264             The Screening process concluded there was potential for underwater noise during the construction and decommissioning phase to result in an Adverse Effect on Integrity relating to the following European sites and relevant features:

• Tweed Estuary SAC – sea lamprey and river lamprey;
• River Tweed SAC – Atlantic salmon, sea lamprey and river lamprey;
• River South Esk SAC – Atlantic salmon and freshwater pearl mussel;
• River Tay SAC – Atlantic salmon, sea lamprey and river lamprey;
• River Dee SAC – Atlantic salmon and freshwater pearl mussel; and
• River Teith SAC – Atlantic salmon, sea lamprey and river lamprey.

265             The following sections explain how the potential effects of the Proposed Development on Annex II diadromous fish features during construction and decommissioning have been quantified and assessed.

Maximum design scenario relevant to the assessment of adverse effects on integrity

266             The maximum design scenarios considered for the assessment of potential impacts on Annex II diadromous fish from underwater noise during construction and decommissioning are set out in Table 12.2   Open ▸ .

267             Pile driving during the installation of foundations is predicted to lead to a medium-term, intermittent increase in underwater noise levels that may result in injury and/or disturbance to Annex II diadromous fish. The maximum design scenario considers the greatest effect from underwater noise on Annex II diadromous fish, considering the maximum hammer energy and piling duration (see Table 12.2   Open ▸ ).
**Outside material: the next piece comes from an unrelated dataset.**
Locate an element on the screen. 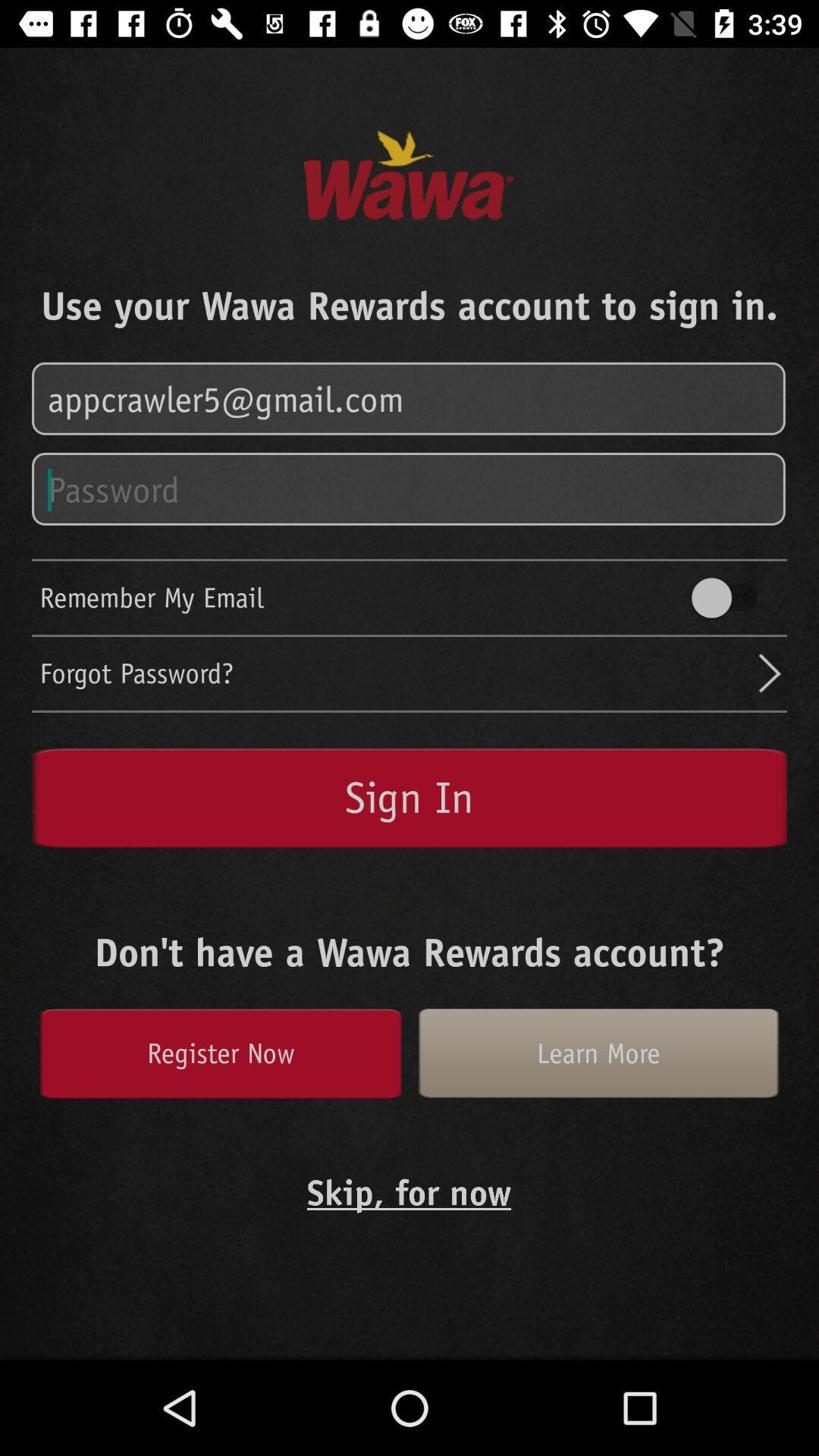  next button which is above sign in button on the page is located at coordinates (770, 673).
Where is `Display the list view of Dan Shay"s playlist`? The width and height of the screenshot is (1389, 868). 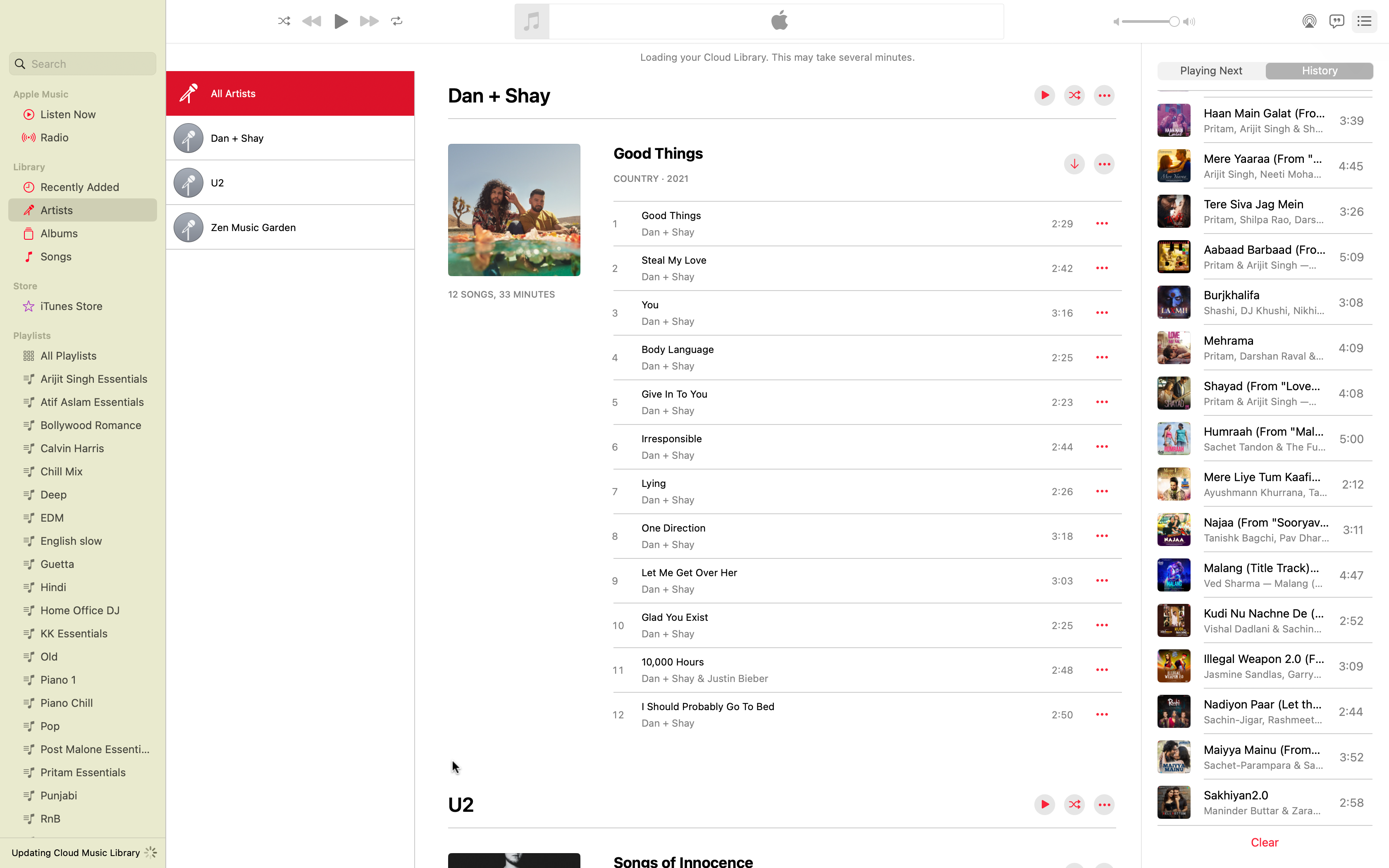
Display the list view of Dan Shay"s playlist is located at coordinates (289, 138).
268             UXO clearance (including detonation) also has the capability to cause injury and/or disturbance to Annex II diadromous fish. Clearance will be completed prior to the construction phase (pre-construction). Detonation of UXO would represent a short-term (seconds) increase in underwater noise (i.e. sound levels and particle motion) to levels which may result in injury or behavioural effects on fish and shellfish species.

269             There will be no pile driving or UXO clearance during decommissioning, therefore any underwater noise associated with the removal of foundations will be at most similar, but more likely, much less than during construction.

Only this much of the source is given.